QUOTED PASSAGE: Begin

In order to capture the pH-sensitive nanobeads in the microfluidic device via the pH-responsive surface trap, o-NBA was utilized to reduce solution pH via the photoinitiated proton-releasing reaction.26,27 The proton-releasing reactions are important and useful for not only investigating dynamics of pH-dependent phenomena such as protein folding kinetics, but also on-demand changing the proton concentration quickly in solution.30 Fig. S2 (supporting information) compares the effect of o-NBA concentrations and UV irradiation time, 0–10 minutes, by measuring solution pH. When the evaluation utilized the water solutions with various o-NBA concentrations, the pH reduction was less than 2 pH-unit for the 1 mM o-NBA solution after 10 min of UV irradiation. The water solubility limits the maximum o-NBA concentration to 1 mM. Instead of dissolving o-NBA directly in DI water, we also developed o-NBA reservoirs by absorbing an acetone solution containing o-NBA into PDMS membranes. When PDMS membranes were cut, immersed in DI water (0.1 mm2 PDMS/μl H2O), and exposed to UV light for 10 minutes, the solution pH decreased significantly more and faster (open symbols) than the soluble o-NBA (Fig. S2). In particular, PDMS membranes treated with 50wt% of o-NBA decreased the solution pH from 8.0 to 3.5 (4.5 pH units) in less than 2 minutes. Compared to the o-NBA water solution, the PDMS reservoir contained larger amounts of o-NBA because o-NBA’s solubility in acetone is more than 1 M, which is 1000 times higher than in DI water.

QUOTED PASSAGE: End
RECORDS: Begin

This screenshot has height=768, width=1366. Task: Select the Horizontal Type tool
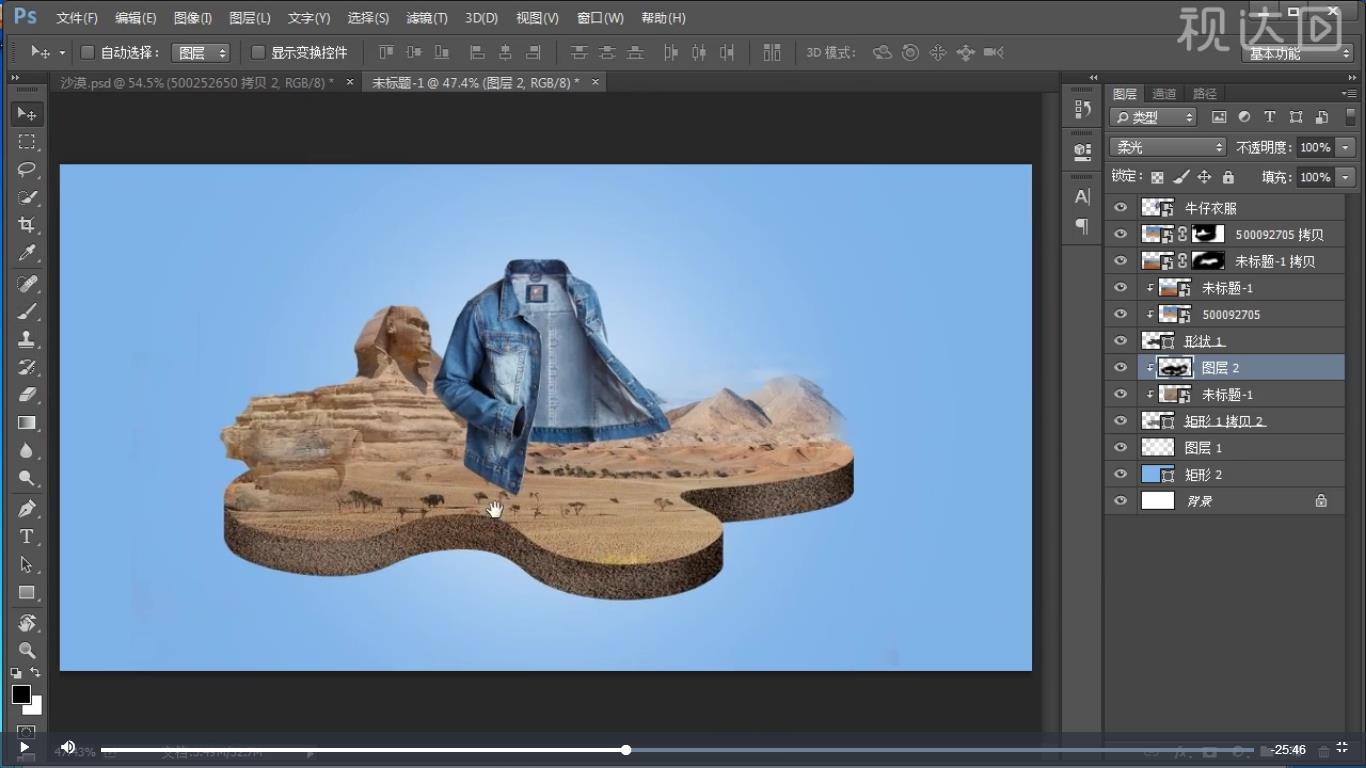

RECORDS: End
RECORDS: Begin

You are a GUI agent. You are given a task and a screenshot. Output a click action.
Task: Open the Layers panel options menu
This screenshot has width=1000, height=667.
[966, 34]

RECORDS: End

*WORK TASK A*
In the passage on o-NBA pH reduction, what limits the maximum o-NBA concentration in water to 1 mM?
*WORK TASK B*
Please list each concentration value given for o-NBA in the passage on o-NBA pH reduction, naming each value once.
The entries are separate material and have nothing to do with the passage on o-NBA pH reduction.

*ANSWER SPACE A*
The water solubility of o-NBA.

*ANSWER SPACE B*
- 1 mM
- 50wt%
- more than 1 M